* WORK TO BE COMPLETED:
Copy out everything in the listing below from the line containing "Data Entry Persons" down to the line containing "Upsell Executive (PPC) (15, 666)", both included. Keep each line's text in full, and scale every coordinate by 0.3, rounding to whole numbers with halves rounded up.

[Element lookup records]

########################################

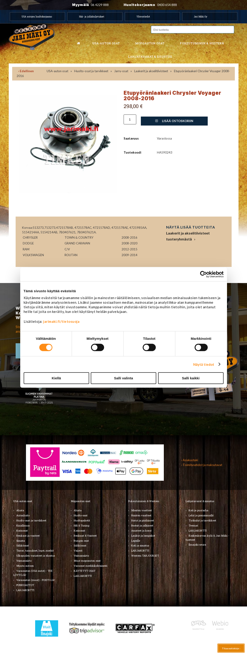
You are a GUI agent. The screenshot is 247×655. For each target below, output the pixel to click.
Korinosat (22, 530)
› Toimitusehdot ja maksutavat (201, 465)
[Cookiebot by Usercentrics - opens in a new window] (203, 274)
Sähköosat (22, 545)
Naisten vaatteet (141, 515)
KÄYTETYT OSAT (84, 570)
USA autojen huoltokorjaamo (37, 16)
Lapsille (135, 540)
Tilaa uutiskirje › (231, 648)
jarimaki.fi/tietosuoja (61, 321)
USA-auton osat (106, 43)
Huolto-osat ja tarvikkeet (91, 71)
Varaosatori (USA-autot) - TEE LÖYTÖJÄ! (33, 573)
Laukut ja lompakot (143, 535)
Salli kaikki (191, 378)
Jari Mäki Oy (200, 16)
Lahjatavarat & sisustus (150, 56)
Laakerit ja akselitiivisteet (151, 71)
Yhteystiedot (143, 16)
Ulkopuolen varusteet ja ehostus (35, 555)
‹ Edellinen (26, 71)
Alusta (20, 510)
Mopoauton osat (149, 43)
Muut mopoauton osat (87, 560)
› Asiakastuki (189, 460)
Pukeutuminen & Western (143, 501)
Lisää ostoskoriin (174, 121)
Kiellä (56, 378)
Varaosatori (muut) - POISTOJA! (35, 580)
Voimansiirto (23, 560)
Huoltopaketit (82, 520)
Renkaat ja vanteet (28, 535)
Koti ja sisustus (140, 545)
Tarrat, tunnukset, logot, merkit (35, 550)
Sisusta (20, 540)
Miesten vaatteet (141, 510)
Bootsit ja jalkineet (142, 525)
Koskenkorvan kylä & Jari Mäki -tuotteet (207, 537)
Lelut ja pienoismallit (201, 515)
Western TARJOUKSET (145, 555)
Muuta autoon (25, 565)
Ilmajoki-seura (197, 544)
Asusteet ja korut (141, 530)
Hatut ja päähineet (142, 520)
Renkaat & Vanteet (85, 535)
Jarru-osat (121, 71)
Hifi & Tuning (81, 525)
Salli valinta (123, 378)
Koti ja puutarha (198, 510)
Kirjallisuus (23, 525)
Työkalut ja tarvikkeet (202, 520)
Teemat (193, 525)
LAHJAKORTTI (25, 590)
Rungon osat (81, 540)
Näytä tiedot (203, 364)
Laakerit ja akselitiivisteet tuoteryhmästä (188, 236)
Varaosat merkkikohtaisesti (90, 565)
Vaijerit (78, 550)
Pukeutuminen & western (202, 43)
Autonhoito (23, 515)
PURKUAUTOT (25, 585)
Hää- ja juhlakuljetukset (91, 16)
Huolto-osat (81, 515)
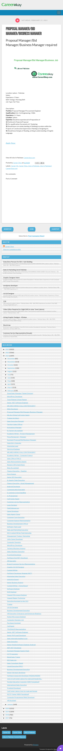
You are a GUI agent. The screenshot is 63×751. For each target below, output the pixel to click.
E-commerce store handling (16, 493)
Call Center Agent (13, 499)
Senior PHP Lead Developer (16, 635)
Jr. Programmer (12, 496)
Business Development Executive (18, 610)
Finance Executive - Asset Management (20, 483)
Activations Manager (14, 427)
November (11, 362)
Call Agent (10, 626)
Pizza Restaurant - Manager (16, 437)
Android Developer (13, 486)
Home (32, 229)
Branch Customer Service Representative (21, 564)
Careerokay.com (29, 158)
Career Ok (14, 166)
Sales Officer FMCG (14, 458)
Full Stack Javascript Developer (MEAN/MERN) (23, 676)
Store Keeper (11, 474)
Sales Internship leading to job (17, 638)
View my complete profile (12, 249)
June (9, 378)
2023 (7, 349)
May (9, 381)
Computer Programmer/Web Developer (21, 697)
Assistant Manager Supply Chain (18, 651)
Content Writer (12, 570)
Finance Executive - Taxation (17, 471)
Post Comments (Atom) (36, 236)
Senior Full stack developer (16, 673)
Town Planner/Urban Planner (17, 399)
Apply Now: (11, 143)
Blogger (35, 745)
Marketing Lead (12, 446)
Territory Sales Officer (14, 424)
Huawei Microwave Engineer (17, 595)
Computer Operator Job (15, 620)
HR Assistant (11, 700)
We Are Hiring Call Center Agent (18, 415)
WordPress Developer (14, 396)
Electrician (6, 325)
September (11, 368)
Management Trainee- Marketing (18, 536)
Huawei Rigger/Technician (16, 598)
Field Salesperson (13, 508)
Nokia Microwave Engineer (16, 617)
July (8, 375)
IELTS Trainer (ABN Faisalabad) (18, 694)
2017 (7, 718)
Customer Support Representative (18, 521)
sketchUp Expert (13, 579)
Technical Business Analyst (16, 548)
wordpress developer (10, 285)
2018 (7, 715)
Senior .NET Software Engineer (17, 403)
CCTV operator (12, 654)
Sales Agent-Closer (13, 514)
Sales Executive (12, 641)
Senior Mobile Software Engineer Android (21, 645)
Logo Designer (12, 505)
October (10, 365)
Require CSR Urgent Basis (16, 465)
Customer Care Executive (15, 517)
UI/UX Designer (8, 293)
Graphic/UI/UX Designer (15, 567)
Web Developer (12, 409)
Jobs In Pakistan (33, 166)
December (11, 358)
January (10, 704)
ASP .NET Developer (14, 648)
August (9, 371)
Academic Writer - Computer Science (20, 455)
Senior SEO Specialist (14, 477)
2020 (7, 708)
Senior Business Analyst (15, 582)
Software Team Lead (14, 527)
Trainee (9, 604)
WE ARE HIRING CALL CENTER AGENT (21, 406)
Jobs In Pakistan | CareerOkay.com (14, 737)
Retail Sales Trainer (13, 657)
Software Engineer (13, 589)
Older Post (55, 229)
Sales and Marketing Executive (17, 530)
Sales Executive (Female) (15, 421)
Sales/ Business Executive (15, 551)
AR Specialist (11, 561)
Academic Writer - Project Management (21, 434)
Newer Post (8, 229)
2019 (7, 712)
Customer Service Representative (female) (17, 333)
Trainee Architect (13, 418)
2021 (7, 356)
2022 (7, 352)
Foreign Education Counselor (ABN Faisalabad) (23, 682)
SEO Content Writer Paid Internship (19, 533)
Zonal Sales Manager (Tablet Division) (20, 393)
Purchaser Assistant (14, 623)
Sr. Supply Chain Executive (16, 480)
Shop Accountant (13, 468)
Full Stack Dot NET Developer (17, 558)
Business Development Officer (17, 524)
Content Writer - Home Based (17, 586)
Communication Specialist (16, 489)
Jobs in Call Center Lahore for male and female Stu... (24, 679)
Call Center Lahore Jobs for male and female (22, 691)
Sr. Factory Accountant (15, 431)
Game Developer (13, 511)
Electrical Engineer (13, 449)
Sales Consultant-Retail (15, 663)
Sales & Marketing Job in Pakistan (14, 270)
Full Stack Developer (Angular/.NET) (19, 573)
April (9, 384)
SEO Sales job (11, 660)
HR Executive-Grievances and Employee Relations (24, 614)
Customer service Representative (18, 502)
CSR (4, 301)
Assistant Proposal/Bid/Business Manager (21, 440)
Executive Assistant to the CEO (17, 601)
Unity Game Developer (15, 539)
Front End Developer (14, 555)
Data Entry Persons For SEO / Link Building (17, 262)
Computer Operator (14, 542)
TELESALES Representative (16, 629)
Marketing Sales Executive (16, 576)
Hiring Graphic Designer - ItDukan (15, 317)
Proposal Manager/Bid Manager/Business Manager (24, 31)
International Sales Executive (17, 685)
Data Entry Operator (14, 443)
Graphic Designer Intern (11, 278)
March (9, 387)
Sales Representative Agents (16, 462)
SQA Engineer (12, 592)
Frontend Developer (14, 688)
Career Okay (23, 166)
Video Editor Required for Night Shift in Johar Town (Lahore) (23, 309)
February (10, 391)
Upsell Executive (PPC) (15, 666)
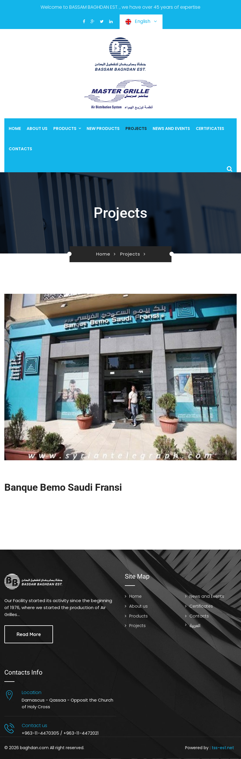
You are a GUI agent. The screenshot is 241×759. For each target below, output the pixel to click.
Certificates (210, 128)
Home (15, 128)
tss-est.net (223, 748)
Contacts (20, 149)
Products (64, 128)
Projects (136, 128)
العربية (194, 626)
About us (37, 128)
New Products (103, 128)
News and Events (171, 128)
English (141, 21)
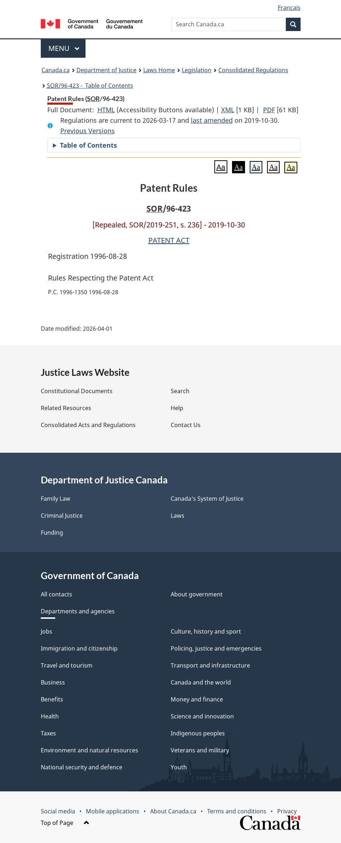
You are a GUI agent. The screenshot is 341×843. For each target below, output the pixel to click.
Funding (52, 532)
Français (289, 8)
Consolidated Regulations (253, 70)
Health (50, 716)
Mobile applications (112, 811)
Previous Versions (87, 130)
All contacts (56, 594)
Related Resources (66, 408)
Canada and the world (201, 682)
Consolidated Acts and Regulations (88, 425)
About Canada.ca (173, 811)
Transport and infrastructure (210, 665)
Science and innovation (202, 716)
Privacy (287, 811)
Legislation (196, 70)
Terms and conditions (236, 811)
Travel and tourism (66, 665)
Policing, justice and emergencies (216, 648)
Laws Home (159, 70)
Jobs (46, 631)
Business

########################################

* WORKED ANSWER:
Data Entry Persons For SEO / Link Building (5, 79)
Computer Operator (4, 163)
TELESALES Representative (5, 189)
Marketing Sales Executive (5, 173)
Hiring Graphic Designer - ItDukan (5, 95)
Proposal Manager/Bid Manager/Business Manager (7, 9)
International Sales Executive (5, 206)
Data Entry Operator (4, 133)
Graphic Designer Intern (3, 83)
March (3, 116)
Sales Representative Agents (5, 139)
SQA Engineer (4, 178)
Frontend Developer (4, 206)
Career Okay (7, 50)
Video Editor Required for Night Shift in Johar Town (Lahore) (7, 93)
February (3, 117)
Upsell Executive (PPC) (5, 200)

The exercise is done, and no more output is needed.